Edmans’ opposition boils down to the fact that ESG issues are too complex and multifaceted to be reduced to a small number of measurable KPIs. The process then becomes too ‘tick-box’ by only counting what can be counted, he said, and risks firms focusing on ESG above other factors that are also an important part of driving company success, such as innovation and cybersecurity.
Tim Goodman, Head of Corporate Governance at Schroders, says the firm does not see ESG metrics in pay “as a panacea to address sustainability issues”, but rather any well-governed company “should be meeting financial and ESG goals holistically”.
However, “the FCA is consulting in an environment where the government has committed to the UK being the first net zero-aligned financial centre globally,” points out Richard Belfield, WTW’s Executive Compensation and Board Advisory Practice Leader, Europe, adding that this may suggest the FCA is “thinking about more rapid action [in this space] than we might see elsewhere”.
Belfield nonetheless cautions that guidance from the FCA should “be at the margin, rather than something that would entirely transform the picture [of executive remuneration] we are currently seeing”.
PwC’s O’Connor agrees, saying it’s important to ensure “companies have the latitude to [implement ESG pay targets] in a way that works for them”.
“There is some comfort to having a briefing from the FCA on this as, should we lose momentum, there’s always the option for the FCA to intervene at a later date,” she adds.
For some, there is a demoralising aspect to the fact executives are even being financially incentivised to focus on sustainability-related goals. Conor Constable, Stewardship Manager at UK proxy advisors Pensions and Investments Research Consultants (PIRC) says the firm has a “hard-line position against bonuses and executive remuneration”.
Drawing on ‘the carrot versus the stick’ analogy, Constable questions the rationale for making the carrot even more appealing.
“Does it serve the shareholders, the employees and wider society?
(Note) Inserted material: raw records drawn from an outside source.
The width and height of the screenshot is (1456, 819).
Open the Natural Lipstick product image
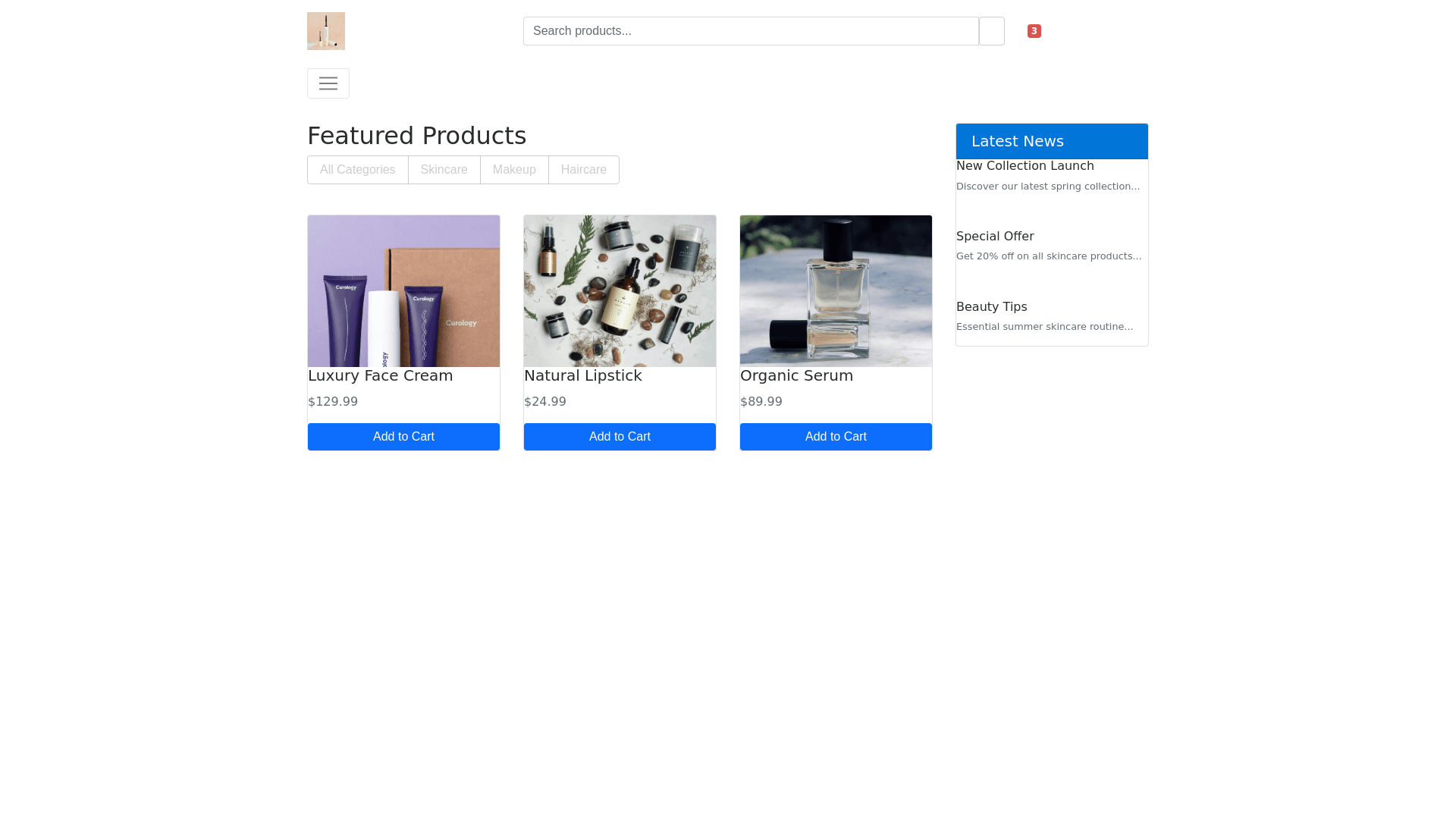tap(620, 291)
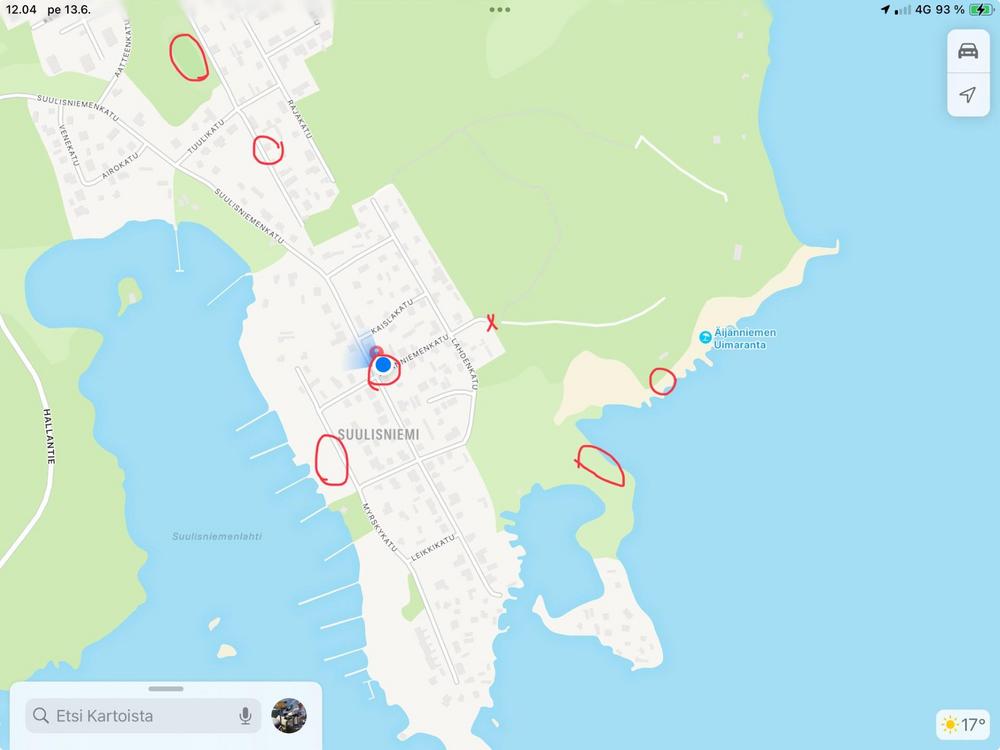1000x750 pixels.
Task: Open the user profile avatar
Action: pyautogui.click(x=289, y=716)
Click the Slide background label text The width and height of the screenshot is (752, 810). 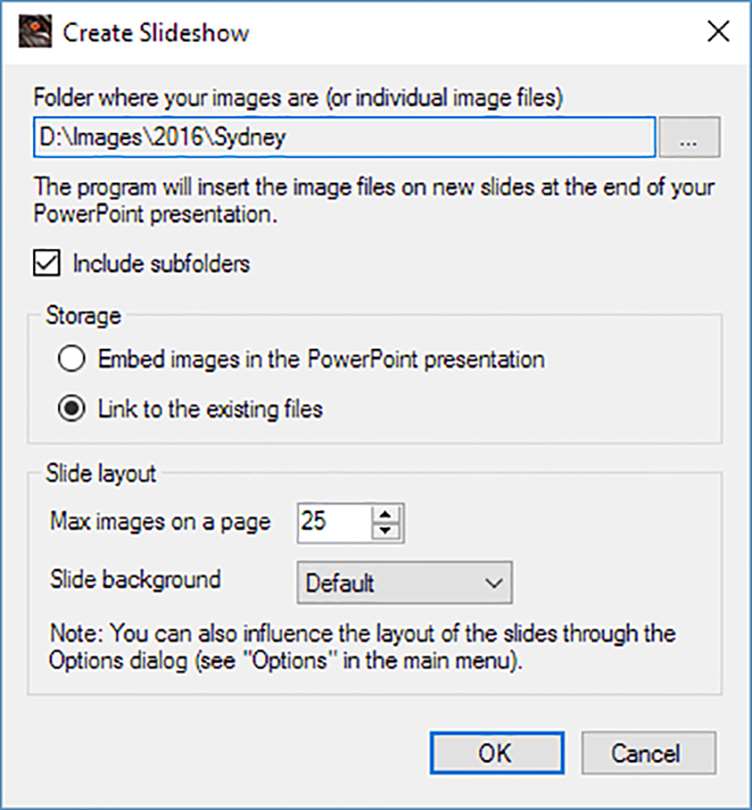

Or does it serve the executive directors and the consultants that are paid a lot of money to advise on their executive remuneration schemes?” he asks.
Constable appreciates the need for pragmatism, as it’s unlikely the FCA will propose an overhaul of executive remuneration. Guide rails to improve the transparency and measurability of the ESG metrics underpinning executive pay targets “would be a strong place for the FCA to start”, he notes.
The variety in types of metrics and their quality is an ongoing issue.
Last month, PwC published a report which assessed how 50 of the largest European companies have tied carbon targets to executive pay. It found that 71% of assessed companies currently targeted by the investor-led Climate Action 100+ (CA100+) engagement initiative and 50% of assessed non-CA100+ companies had translated their decarbonisation strategy into an explicit carbon measure in executive pay with a separate weighting. Just 14% of these assessed companies actually have targets that are “significant, measurable, transparent, and with a disclosed link to strategy”, the report said.
“The question being asked now is: How do you have a high-quality ESG metric? Should there be some kind of regulatory overlay that defines those parameters?” posits O’Connor.
ShareAction’s Johnston argues that regulatory intervention doesn’t need to directly target executive remuneration to have a positive impact on firms’ overall sustainability-related performance, noting that other actions, such as mandating transition plans, will “really drive moves towards a net zero economy and taking action on social issues”.
The exact direction the FCA is going to take on this will be informed by feedback submitted from now until May.
The UK’s Investment Association (IA) and Invesco have both confirmed with ESG Investor that they are planning their responses to the FCA consultation.